Jan 02, 2005 07:47
What the fuck is a best friend? People that Ive called a best friend usually fuck me over one way or another. First of all...if you think that having a good time, enjoying myself is being immature then your on my "Fuck You" list when I'm famous. This century so far has been really fucked up when it comes to me being social. I actually had what people would call a best friend and then something will happen to fuck it up and mostly I get the 'replaced' disease. Then I miss them so much and they don't realize it. This passed year alone I got sick with the 'replaced' disease; Stef and Jessica. Ofcourse Im gonna get "you werent replaced" bullshit...but they dont see it like I do. What wierd is that it was around both their bdays. For Jessica we were friends for 2 years before this shit happened for Stef a little over a year.
Me and Stef always said were 'bestest friends' *a pathetic story with a dog lol* We always had a great time together.
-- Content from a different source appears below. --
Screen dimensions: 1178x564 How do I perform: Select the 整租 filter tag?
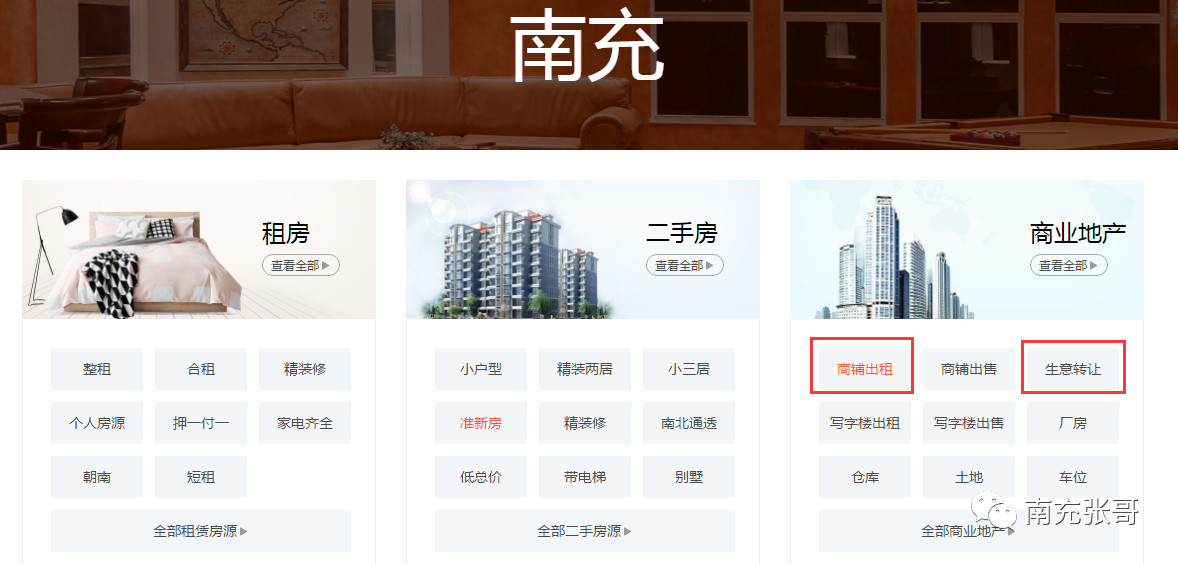click(97, 369)
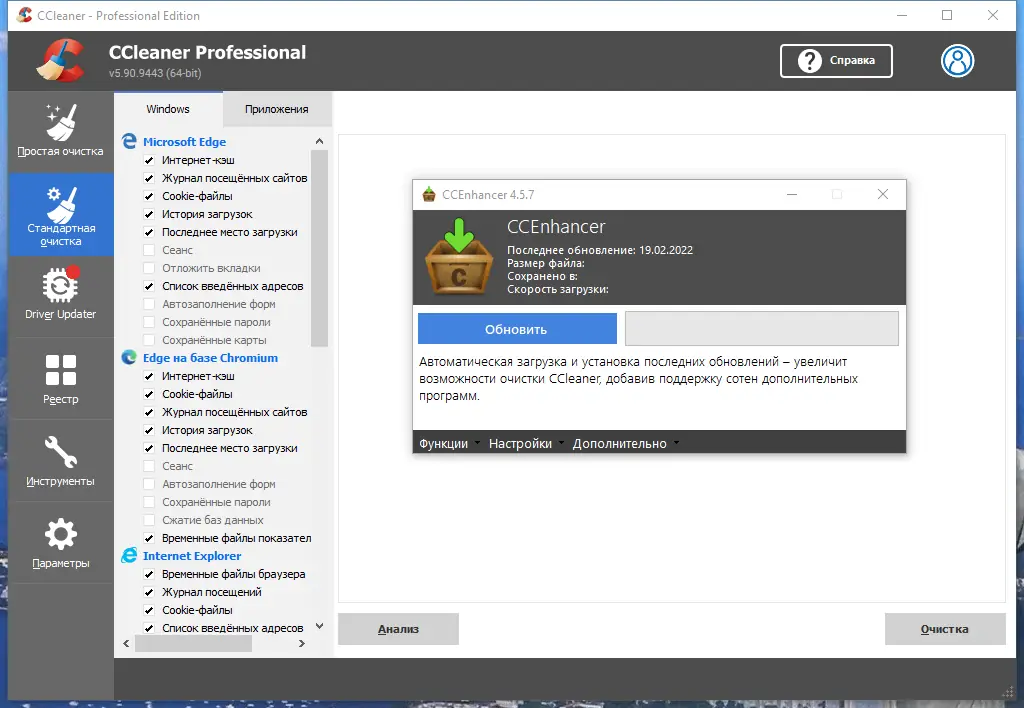This screenshot has height=708, width=1024.
Task: Select the Windows tab
Action: coord(167,108)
Then she started hanging out with these 2 girls who I happen to think were like completely opposite of me. They didnt seem like girls that Stef would even hang out with but she was and I got sick. On her bday she came up to me "like its my bday" and I gave her the "and?" treatment and started yelling. I felt like how dare you just come up to me and pretend like you werent ignoring me. However, we are now chatting on online and she has become more social with others...which sucks for me because I miss us just having each other and acting like assess.
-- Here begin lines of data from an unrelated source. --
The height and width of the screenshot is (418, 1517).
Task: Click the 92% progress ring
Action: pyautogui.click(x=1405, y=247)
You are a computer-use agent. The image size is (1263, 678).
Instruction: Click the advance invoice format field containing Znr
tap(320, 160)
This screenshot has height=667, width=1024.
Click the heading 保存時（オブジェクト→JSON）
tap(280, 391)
Me and Jess were introduced by her sister Jenn who I knew before. We didnt hit off right away thats for sure, Im loud shes quiet...enough said. However, it was wierd with Jessica. I liked her company and from what I heard and witnessed was that she seemed happy when I was around. She even mentioned to me that I was one of the few people who can make her smile...that meant a lot. However, I got sick around her bday. It started slow then it was getting to the point where their was too much pain. Her excuse was I was immature..."hello! you knew that when you met me!" I was given advice from Melissa to just ignore her...which I did for 2 months. Then slowly around xmas were talking briefly. Before xmas break I gave her one of the Nightmare Before Xmas 'thingamajigs' I was passing out to people and she gave me something aswell. I was like "ok, maybe we are getting to another start." Not to long ago I sent her an email saying that a new year is rising and so should our friendship and how I miss being yelled at...I got a reply that she missed yelling at me aswell. So on New Years Eve Mel, Jessica, and I made plans to watch Seed Of Chucky on bootleg. Jess told me she had no plans at all that night.I was happy that we were gonna get another start. Me and Mel walk over to her house and in less then 5 minutes she tells us she is leaving...with her boyfriend...IS THAT FUCKED OR WHAT!?! Me and Mel played it cool while leaving her house...but on our walk was when we both realized how sick we really were. We realized that Jessica is changing over a man, which is pathetic knowing that Jessica always said that it was never gonna happen that way, always said she would choose her friends over a man if she ever got one. Now that she has one we see the real Jess...and WE DONT LIKE IT! Something is gonna happen between them and who is she gonna want support from...thats right, her "friends."
Im not a social person, although I would like to be. I either get along with people younger or older then me which I know my family has a slight grudge against. For example Linda has got to be one of the greatest people I have ever met! However, she just turned 16. Its like me and her are meant to be friends forever...but I felt that way about Stef and look how that turned out. Im too scared to give her the title of a best friend...god, I hate that word!
Lately Ive been feeling "I dont need anyone" but do I? All my TRUE friends are make believe, I love my imagination...now thats what I consider a best friend! Ive been sick for way too long, the replaced disease can get ugly you know? But soon...really soon...all who still wanna be assholes will be diagnosed with 'go fuck yourself' syndrome.